• [Tareas por realizar]:
1 – Enumere todos los lugares donde, según el texto sobre las performances de Alperoa y Moscoso, se realizaron dichas performances.
2 – Redacte la continuación del texto sobre las performances de Alperoa y Moscoso a partir de su última oración.

··· Fuente

Esta serie de trabajos está compuesta por una multiplicidad de discursos, cuestión no sólo referida a las posibles interpretaciones de la obra en sí, sino que también a la “puesta en escena” y cómo ésta se presenta en este libro.  Por una parte tenemos las obras performáticas que conforman un corpus, a mi juicio, extremadamente coherente con la idea de generar metáforas de la destrucción, las cuales desmantelan y rearman nuevas significaciones que nos acercan a la tragedia, para darnos la posibilidad de poder sacarnos de los ojos ese espectáculo perverso y bien editado ofrecido por los medios.  Y además visibilizan las propuestas-respuestas de la reconstrucción física y emocional de las personas que viven en las localidades visitadas en particular, y todas las que estuvieron a merced del furor de la naturaleza, en general.  Pero no sólo estos discursos metafóricos son los que se pueden apreciar en el texto, porque partiendo de la base que la obra generada a través de la performance es única e irrepetible, y el registro de ella, no es más que el registro de ella que no nos permite verla es su totalidad, porque sólo puede dislocar el tiempo para poder traernos un discurso sinedócquico de la obra en sí.  Podemos apreciar en las fotografías del trabajo de estos dos artistas un “corte” de él a través del registro de Moreno Krauss (elegido por los creadores), no obstante gracias al arduo trabajo editorial realizado por los mismos protagonistas podemos abrir una pequeña escisión en cada imagen para asomarnos y apreciar, en parte, la generación de estos nuevos campos simbólicos creados con el cuerpo que luego seguramente, a través del registro, se transformarán en campos semánticos en los cuales la metáfora saltará de lado a lado realizando intercambios y sustituciones, mientras la metonimia aparece con sus puntas de lanzas (re)configurando un relato no necesariamente coherente, pero muy revelador.
En las performances realizadas en la caleta de Cocholgüe, en el balneario de Dichato, en el puerto de Talcahuano y en la ciudad de Concepción Alperoa y Moscoso, primero que todo han realizado una especie de acercamiento con la gente de aquellos lugares, generando lazos de confianza con la comunidad (como ellos los llaman), pero a la vez, consciente o inconscientemente (poco importa) han configurado también una especie de cartografía del desastre y de la memoria, y si bien cada uno posee un modo particular de ejecutar su obra, un estilo, como señala Barthes “un lenguaje autártico que se hunde en la mitología personal y secreta…” de cada uno, en cada trabajo estos estilos se funden naturalmente produciendo una simbiosis que no hace más que darle consistencia a la obra como vehículo representacional del discurso deseado.  Es así que podemos observar que mientras Alperoa sufrirá, en general, la tortura del esfuerzo físico, Moscoso padecerá lo mustio del esfuerzo emocional (obviamente a veces se invertirá esta dicotomía, las menos) produciendo esa lucha atávica entre, materia y espíritu, entre lo dionisiaco y lo apolíneo.
En estas líneas no pretendo hacer una descripción de los trabajos, sólo mencionar algunos puntos que a mí entender resultan urgentes.

······
··· Datos proporcionados

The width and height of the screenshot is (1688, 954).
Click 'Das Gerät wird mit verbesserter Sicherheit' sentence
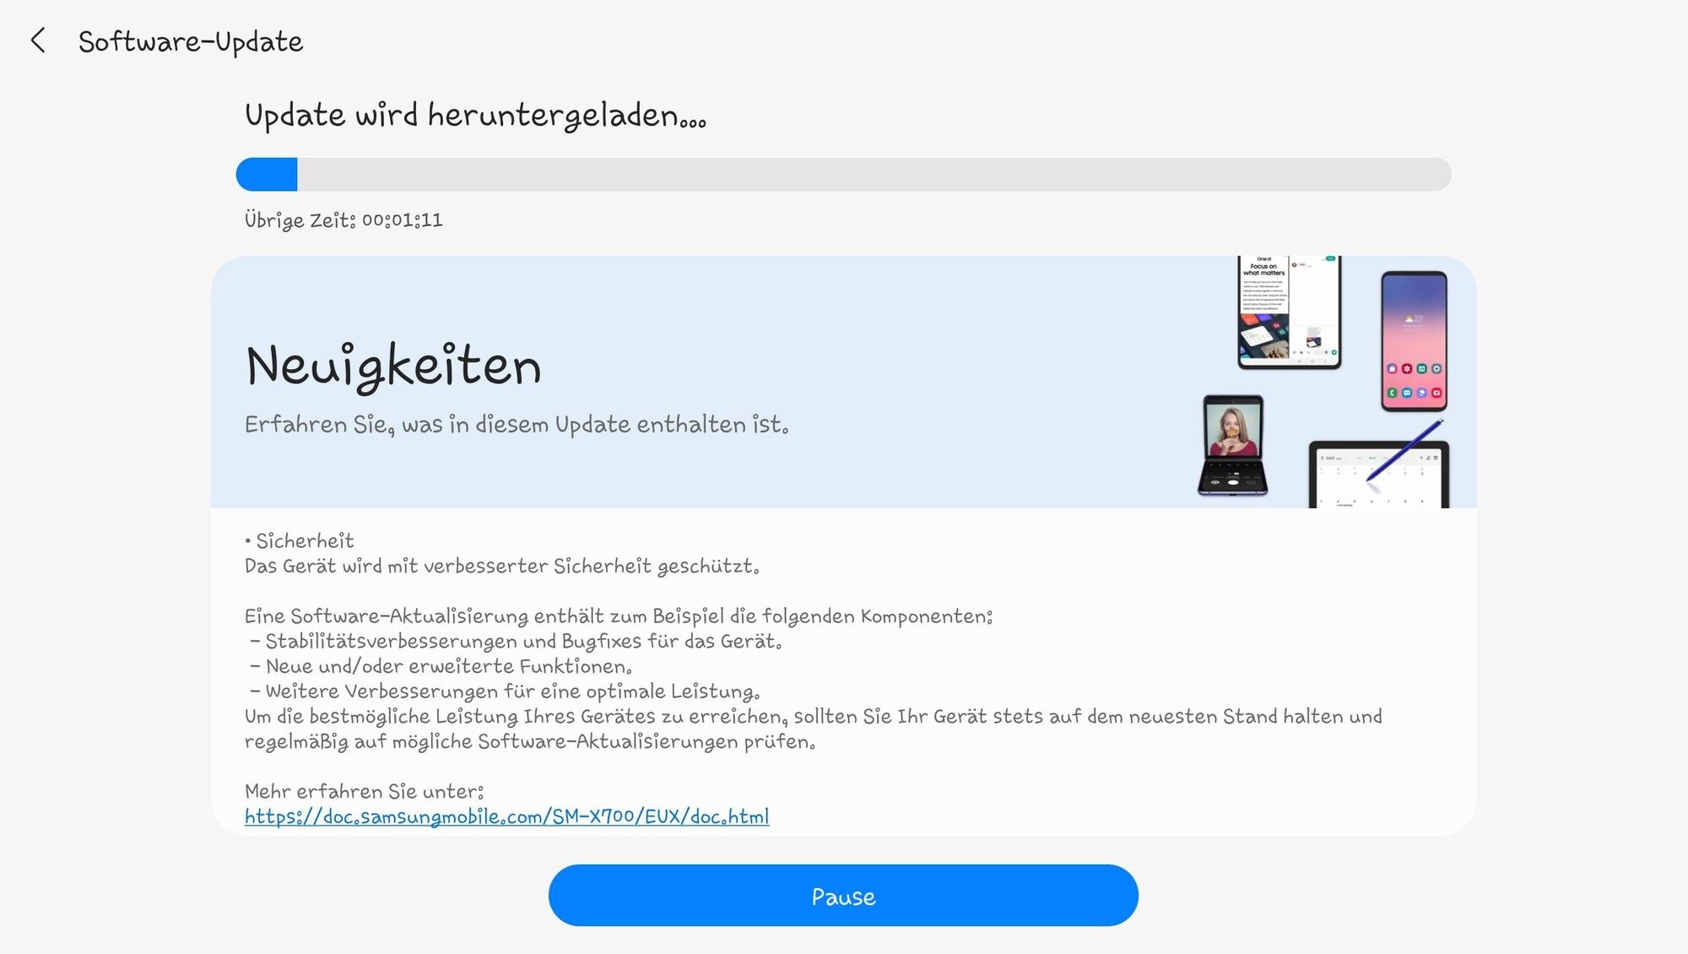(x=501, y=566)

······

• [Respuestas por tarea]:
1 –
- la caleta de Cocholgüe
- el balneario de Dichato
- el puerto de Talcahuano
- la ciudad de Concepción

2 –
Dichato


Los artistas (re)citan lugares y situaciones comunes partiendo por la caleta-balneario de Dichato donde en el silencio del almuerzo entre las ruinas, configurarán lo que seguramente es lo más parecido al terror de todo lo que se encuentra en la obra, ahí es donde se funde la alienación que ofrecía lo estival en medio del jolgorio y la despreocupación y el drama que resulta del perseguir un olvido esquivo que no se dejará atrapar, sólo por el hecho de que es improbable y muchas veces inexistente.  Es a través de los panes hechos por los mismos pobladores y que serán partidos en esta “Última cena” en medio del desastre, es donde surge ese ejercicio de compartir un recuerdo que a cada rato en un traidor sin glamour que justamente se diferencia de la otra en eso, en que la emergencia de cada una de ellas aparece en tiempos dislocados. 


Luego de abandonar la mesa, dejando el vestigio y se dirigen a los botes plantados en tierra, dando inicio a una especie de pesca, en donde una vez cubrió el mar, recogiendo peces que aparecen y se estructuran en los trozos que dejó la ruina, en medio del desastre, de lo que quedó, de todo aquello que no eran prioridad para ser recogidos, y que fueron tan secundarios que no estuvieron entre las prioridades para ser rescatadas, así se hace más significativo aún que la misma embarcación donde trabajan (Titán del mar) ni siquiera fuera la número uno.  Así recordarán el oficio del mar y la obligatoriedad de volver a él porque no existe alternativa, porque, aunque parezca paradójico, ahí se encuentra la vida.  Estos pescadores, terminarán lanzándose a la mar, uno ejerciendo el movimiento y el otro la dirección como un espolón de proa nerudiano, pero sin dudas, exentos de todo atisbo de poesía ingenua.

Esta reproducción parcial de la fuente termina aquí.